Task to complete. Find the line containing "The width and" in the listing below; reproduce it and every line after, exactly. Skip pictures.

Material provided.
• • • •
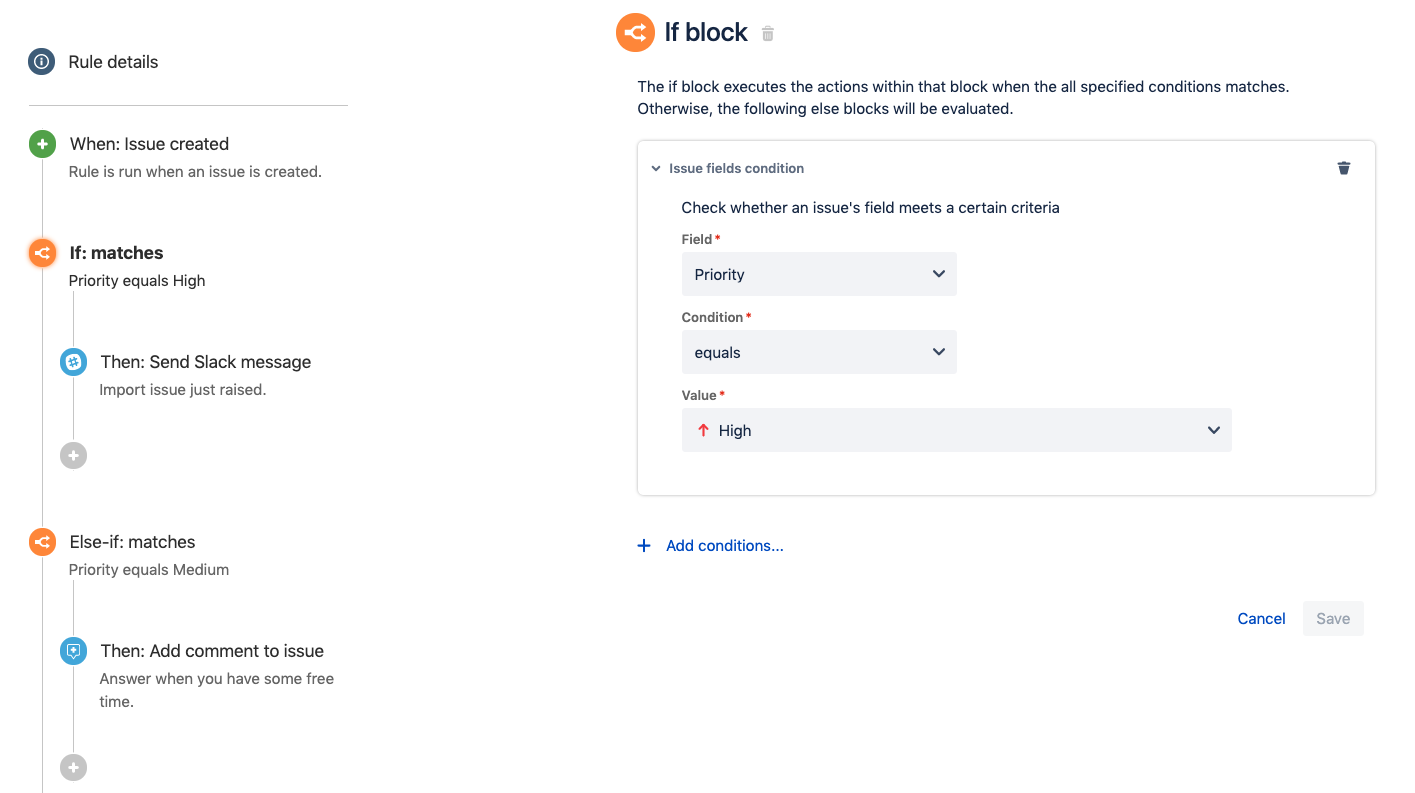Open the Value dropdown showing High

(956, 430)
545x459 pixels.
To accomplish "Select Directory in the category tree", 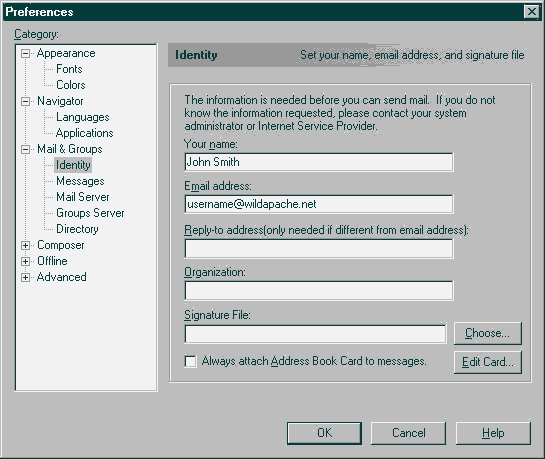I will (x=77, y=229).
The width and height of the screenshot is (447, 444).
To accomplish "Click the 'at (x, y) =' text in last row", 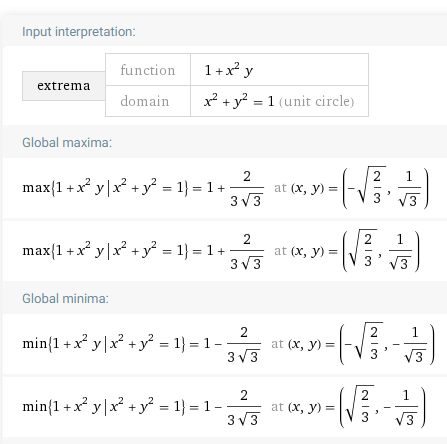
• • • •
Your solution.
The width and height of the screenshot is (447, 444).
To accomplish "Click the 'at (x, y) =' text in last row", 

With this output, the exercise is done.